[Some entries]
--- begin ---

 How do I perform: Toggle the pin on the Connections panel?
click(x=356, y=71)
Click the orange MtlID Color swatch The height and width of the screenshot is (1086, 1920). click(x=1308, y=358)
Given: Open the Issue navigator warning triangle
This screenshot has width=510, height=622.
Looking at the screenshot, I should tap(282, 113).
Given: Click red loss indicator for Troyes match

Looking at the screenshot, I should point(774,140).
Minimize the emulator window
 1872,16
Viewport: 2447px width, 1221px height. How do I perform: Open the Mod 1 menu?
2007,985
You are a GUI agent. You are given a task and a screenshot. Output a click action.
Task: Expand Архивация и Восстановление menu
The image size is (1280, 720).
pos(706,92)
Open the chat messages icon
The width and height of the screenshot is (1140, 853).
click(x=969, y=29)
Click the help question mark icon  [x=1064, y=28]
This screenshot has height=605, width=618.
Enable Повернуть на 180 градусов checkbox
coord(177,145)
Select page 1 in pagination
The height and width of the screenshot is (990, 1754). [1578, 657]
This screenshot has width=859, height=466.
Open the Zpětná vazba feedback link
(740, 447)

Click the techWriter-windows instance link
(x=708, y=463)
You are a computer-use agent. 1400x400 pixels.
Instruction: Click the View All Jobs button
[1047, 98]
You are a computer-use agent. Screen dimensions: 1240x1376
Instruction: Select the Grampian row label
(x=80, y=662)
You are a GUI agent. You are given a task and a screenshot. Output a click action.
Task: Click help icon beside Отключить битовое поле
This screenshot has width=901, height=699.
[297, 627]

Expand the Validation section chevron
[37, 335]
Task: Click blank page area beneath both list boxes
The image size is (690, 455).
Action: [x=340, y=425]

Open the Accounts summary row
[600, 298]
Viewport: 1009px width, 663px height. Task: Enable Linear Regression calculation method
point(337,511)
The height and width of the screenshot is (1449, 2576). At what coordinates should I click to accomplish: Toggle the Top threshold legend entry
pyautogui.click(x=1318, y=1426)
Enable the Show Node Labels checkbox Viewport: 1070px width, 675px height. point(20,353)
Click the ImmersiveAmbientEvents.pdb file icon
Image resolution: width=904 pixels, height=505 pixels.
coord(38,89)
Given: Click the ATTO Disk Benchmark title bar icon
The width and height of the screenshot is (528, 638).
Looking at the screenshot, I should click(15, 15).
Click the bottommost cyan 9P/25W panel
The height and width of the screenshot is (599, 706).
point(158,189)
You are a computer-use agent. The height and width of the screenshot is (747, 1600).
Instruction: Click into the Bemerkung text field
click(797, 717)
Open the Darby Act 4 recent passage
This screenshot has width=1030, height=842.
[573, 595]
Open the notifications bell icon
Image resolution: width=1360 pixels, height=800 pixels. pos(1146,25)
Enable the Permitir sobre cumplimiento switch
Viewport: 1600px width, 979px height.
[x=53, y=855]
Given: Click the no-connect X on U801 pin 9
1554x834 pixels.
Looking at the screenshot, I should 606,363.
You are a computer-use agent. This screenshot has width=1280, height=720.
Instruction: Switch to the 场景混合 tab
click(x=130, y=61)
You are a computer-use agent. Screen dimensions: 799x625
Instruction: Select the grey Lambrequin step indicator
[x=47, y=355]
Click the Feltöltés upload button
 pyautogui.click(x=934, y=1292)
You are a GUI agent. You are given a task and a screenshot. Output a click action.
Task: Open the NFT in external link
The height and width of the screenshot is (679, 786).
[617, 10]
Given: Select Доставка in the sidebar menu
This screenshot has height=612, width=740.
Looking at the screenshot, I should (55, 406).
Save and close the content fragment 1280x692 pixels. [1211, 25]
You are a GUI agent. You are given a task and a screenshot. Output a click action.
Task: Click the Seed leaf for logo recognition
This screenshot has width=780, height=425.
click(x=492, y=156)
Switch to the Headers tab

--- end ---

— EXERCISE —
Reproduce all of the entries above word for word, changing nothing.

— FULL OUTPUT —
 How do I perform: Toggle the pin on the Connections panel?
click(x=356, y=71)
Click the orange MtlID Color swatch The height and width of the screenshot is (1086, 1920). click(x=1308, y=358)
Given: Open the Issue navigator warning triangle
This screenshot has width=510, height=622.
Looking at the screenshot, I should tap(282, 113).
Given: Click red loss indicator for Troyes match

Looking at the screenshot, I should point(774,140).
Minimize the emulator window
 1872,16
Viewport: 2447px width, 1221px height. How do I perform: Open the Mod 1 menu?
2007,985
You are a GUI agent. You are given a task and a screenshot. Output a click action.
Task: Expand Архивация и Восстановление menu
The image size is (1280, 720).
pos(706,92)
Open the chat messages icon
The width and height of the screenshot is (1140, 853).
click(x=969, y=29)
Click the help question mark icon  [x=1064, y=28]
This screenshot has height=605, width=618.
Enable Повернуть на 180 градусов checkbox
coord(177,145)
Select page 1 in pagination
The height and width of the screenshot is (990, 1754). [1578, 657]
This screenshot has width=859, height=466.
Open the Zpětná vazba feedback link
(740, 447)

Click the techWriter-windows instance link
(x=708, y=463)
You are a computer-use agent. 1400x400 pixels.
Instruction: Click the View All Jobs button
[1047, 98]
You are a computer-use agent. Screen dimensions: 1240x1376
Instruction: Select the Grampian row label
(x=80, y=662)
You are a GUI agent. You are given a task and a screenshot. Output a click action.
Task: Click help icon beside Отключить битовое поле
This screenshot has width=901, height=699.
[297, 627]

Expand the Validation section chevron
[37, 335]
Task: Click blank page area beneath both list boxes
The image size is (690, 455).
Action: [x=340, y=425]

Open the Accounts summary row
[600, 298]
Viewport: 1009px width, 663px height. Task: Enable Linear Regression calculation method
point(337,511)
The height and width of the screenshot is (1449, 2576). At what coordinates should I click to accomplish: Toggle the Top threshold legend entry
pyautogui.click(x=1318, y=1426)
Enable the Show Node Labels checkbox Viewport: 1070px width, 675px height. point(20,353)
Click the ImmersiveAmbientEvents.pdb file icon
Image resolution: width=904 pixels, height=505 pixels.
coord(38,89)
Given: Click the ATTO Disk Benchmark title bar icon
The width and height of the screenshot is (528, 638).
Looking at the screenshot, I should click(15, 15).
Click the bottommost cyan 9P/25W panel
The height and width of the screenshot is (599, 706).
point(158,189)
You are a computer-use agent. The height and width of the screenshot is (747, 1600).
Instruction: Click into the Bemerkung text field
click(797, 717)
Open the Darby Act 4 recent passage
This screenshot has width=1030, height=842.
[573, 595]
Open the notifications bell icon
Image resolution: width=1360 pixels, height=800 pixels. pos(1146,25)
Enable the Permitir sobre cumplimiento switch
Viewport: 1600px width, 979px height.
[x=53, y=855]
Given: Click the no-connect X on U801 pin 9
1554x834 pixels.
Looking at the screenshot, I should 606,363.
You are a computer-use agent. This screenshot has width=1280, height=720.
Instruction: Switch to the 场景混合 tab
click(x=130, y=61)
You are a computer-use agent. Screen dimensions: 799x625
Instruction: Select the grey Lambrequin step indicator
[x=47, y=355]
Click the Feltöltés upload button
 pyautogui.click(x=934, y=1292)
You are a GUI agent. You are given a task and a screenshot. Output a click action.
Task: Open the NFT in external link
The height and width of the screenshot is (679, 786).
[617, 10]
Given: Select Доставка in the sidebar menu
This screenshot has height=612, width=740.
Looking at the screenshot, I should (55, 406).
Save and close the content fragment 1280x692 pixels. [1211, 25]
You are a GUI agent. You are given a task and a screenshot. Output a click action.
Task: Click the Seed leaf for logo recognition
This screenshot has width=780, height=425.
click(x=492, y=156)
Switch to the Headers tab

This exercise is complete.